### Input
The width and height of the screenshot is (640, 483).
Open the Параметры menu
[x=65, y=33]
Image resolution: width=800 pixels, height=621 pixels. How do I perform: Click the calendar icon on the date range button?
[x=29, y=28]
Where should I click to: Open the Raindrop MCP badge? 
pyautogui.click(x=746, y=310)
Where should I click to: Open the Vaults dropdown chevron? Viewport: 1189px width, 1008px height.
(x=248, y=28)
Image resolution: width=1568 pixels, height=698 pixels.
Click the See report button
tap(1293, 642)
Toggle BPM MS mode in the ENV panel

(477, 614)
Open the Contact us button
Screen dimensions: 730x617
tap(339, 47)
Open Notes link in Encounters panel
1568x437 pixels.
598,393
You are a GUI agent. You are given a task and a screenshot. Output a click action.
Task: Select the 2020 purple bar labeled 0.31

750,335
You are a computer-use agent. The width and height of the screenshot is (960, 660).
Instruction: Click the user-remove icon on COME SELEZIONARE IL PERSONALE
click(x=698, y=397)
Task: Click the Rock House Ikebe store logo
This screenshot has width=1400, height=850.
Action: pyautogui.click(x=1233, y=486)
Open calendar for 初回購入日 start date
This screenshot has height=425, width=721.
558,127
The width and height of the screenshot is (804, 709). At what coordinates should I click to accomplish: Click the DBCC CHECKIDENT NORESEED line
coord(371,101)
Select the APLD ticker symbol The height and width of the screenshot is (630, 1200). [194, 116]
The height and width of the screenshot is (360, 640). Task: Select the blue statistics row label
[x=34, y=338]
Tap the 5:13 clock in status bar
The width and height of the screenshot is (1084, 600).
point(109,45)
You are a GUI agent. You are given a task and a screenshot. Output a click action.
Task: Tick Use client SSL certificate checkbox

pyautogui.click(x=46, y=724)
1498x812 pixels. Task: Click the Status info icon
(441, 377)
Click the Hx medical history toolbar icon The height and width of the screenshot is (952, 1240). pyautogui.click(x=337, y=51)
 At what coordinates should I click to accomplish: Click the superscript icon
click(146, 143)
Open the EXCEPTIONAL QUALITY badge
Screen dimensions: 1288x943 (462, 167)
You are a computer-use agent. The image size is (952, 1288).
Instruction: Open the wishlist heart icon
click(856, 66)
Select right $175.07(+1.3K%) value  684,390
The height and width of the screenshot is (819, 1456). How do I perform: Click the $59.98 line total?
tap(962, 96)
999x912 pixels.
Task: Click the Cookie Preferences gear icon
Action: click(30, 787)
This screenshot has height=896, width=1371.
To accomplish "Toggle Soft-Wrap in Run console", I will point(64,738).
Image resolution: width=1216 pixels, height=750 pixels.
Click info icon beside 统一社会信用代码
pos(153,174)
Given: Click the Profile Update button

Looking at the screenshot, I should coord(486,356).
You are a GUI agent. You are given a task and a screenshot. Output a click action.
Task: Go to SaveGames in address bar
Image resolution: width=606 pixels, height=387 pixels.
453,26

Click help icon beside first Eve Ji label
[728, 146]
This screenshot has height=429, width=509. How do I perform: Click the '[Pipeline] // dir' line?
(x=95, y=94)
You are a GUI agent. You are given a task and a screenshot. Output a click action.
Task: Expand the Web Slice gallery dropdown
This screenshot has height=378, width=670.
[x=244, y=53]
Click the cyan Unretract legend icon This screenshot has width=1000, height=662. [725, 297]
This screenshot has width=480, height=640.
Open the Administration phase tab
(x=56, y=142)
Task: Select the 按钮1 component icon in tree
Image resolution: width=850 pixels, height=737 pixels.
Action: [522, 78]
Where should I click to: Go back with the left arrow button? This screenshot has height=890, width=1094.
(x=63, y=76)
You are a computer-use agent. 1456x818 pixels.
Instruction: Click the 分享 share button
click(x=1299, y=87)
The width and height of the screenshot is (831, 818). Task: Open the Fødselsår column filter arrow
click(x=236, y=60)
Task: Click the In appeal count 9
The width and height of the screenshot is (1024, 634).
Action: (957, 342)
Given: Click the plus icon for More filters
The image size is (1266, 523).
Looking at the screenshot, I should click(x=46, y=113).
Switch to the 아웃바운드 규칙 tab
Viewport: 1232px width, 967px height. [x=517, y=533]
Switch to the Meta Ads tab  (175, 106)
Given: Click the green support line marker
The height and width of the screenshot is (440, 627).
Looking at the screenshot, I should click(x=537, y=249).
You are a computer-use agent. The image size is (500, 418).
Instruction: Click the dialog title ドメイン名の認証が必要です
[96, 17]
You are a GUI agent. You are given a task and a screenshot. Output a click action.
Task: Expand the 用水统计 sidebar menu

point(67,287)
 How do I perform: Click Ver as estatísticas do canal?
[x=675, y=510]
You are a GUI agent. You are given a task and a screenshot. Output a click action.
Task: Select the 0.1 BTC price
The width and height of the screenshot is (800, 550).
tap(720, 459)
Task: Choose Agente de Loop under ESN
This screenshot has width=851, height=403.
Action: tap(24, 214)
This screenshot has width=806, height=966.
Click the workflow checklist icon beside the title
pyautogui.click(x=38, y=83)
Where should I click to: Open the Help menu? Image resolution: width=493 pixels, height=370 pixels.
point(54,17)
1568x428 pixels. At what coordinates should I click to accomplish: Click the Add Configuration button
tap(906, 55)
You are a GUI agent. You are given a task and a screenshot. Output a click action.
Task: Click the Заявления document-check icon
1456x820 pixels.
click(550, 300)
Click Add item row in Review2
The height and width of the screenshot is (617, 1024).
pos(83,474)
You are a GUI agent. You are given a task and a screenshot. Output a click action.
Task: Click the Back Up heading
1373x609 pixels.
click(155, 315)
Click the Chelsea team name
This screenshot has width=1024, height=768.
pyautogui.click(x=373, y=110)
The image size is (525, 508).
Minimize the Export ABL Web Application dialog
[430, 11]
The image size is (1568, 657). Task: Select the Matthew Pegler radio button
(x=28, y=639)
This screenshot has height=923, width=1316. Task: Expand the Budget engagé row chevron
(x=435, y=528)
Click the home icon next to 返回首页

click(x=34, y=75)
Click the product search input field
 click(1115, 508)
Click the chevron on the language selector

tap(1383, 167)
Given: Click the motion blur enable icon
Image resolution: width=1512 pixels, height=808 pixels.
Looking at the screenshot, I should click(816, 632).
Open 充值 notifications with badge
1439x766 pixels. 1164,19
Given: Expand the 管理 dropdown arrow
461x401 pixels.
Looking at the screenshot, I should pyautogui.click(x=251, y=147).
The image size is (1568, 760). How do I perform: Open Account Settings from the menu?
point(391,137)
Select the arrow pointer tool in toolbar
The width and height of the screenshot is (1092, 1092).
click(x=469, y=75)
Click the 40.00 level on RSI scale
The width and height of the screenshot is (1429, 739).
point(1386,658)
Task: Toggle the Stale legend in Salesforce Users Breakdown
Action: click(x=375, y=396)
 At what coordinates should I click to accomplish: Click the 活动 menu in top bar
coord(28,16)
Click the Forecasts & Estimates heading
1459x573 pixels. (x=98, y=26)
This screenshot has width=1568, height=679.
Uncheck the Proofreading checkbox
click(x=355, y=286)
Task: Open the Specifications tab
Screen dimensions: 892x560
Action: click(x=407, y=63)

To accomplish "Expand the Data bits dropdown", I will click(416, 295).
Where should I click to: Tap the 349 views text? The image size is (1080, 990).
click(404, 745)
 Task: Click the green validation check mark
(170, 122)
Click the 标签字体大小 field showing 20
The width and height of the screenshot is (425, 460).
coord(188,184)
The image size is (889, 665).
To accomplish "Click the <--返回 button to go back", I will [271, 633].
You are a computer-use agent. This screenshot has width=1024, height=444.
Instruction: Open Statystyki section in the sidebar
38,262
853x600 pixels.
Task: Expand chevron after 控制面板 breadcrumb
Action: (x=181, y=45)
######
» **Short problem**
Can you copy out the lines of the items word for word, beginning at the line that contains "At what coordinates should I click to accomplish: Click the 活动" and stopping after the line that contains "Action: click(x=407, y=63)"?

» **Result of this exercise**
 At what coordinates should I click to accomplish: Click the 活动 menu in top bar
coord(28,16)
Click the Forecasts & Estimates heading
1459x573 pixels. (x=98, y=26)
This screenshot has width=1568, height=679.
Uncheck the Proofreading checkbox
click(x=355, y=286)
Task: Open the Specifications tab
Screen dimensions: 892x560
Action: click(x=407, y=63)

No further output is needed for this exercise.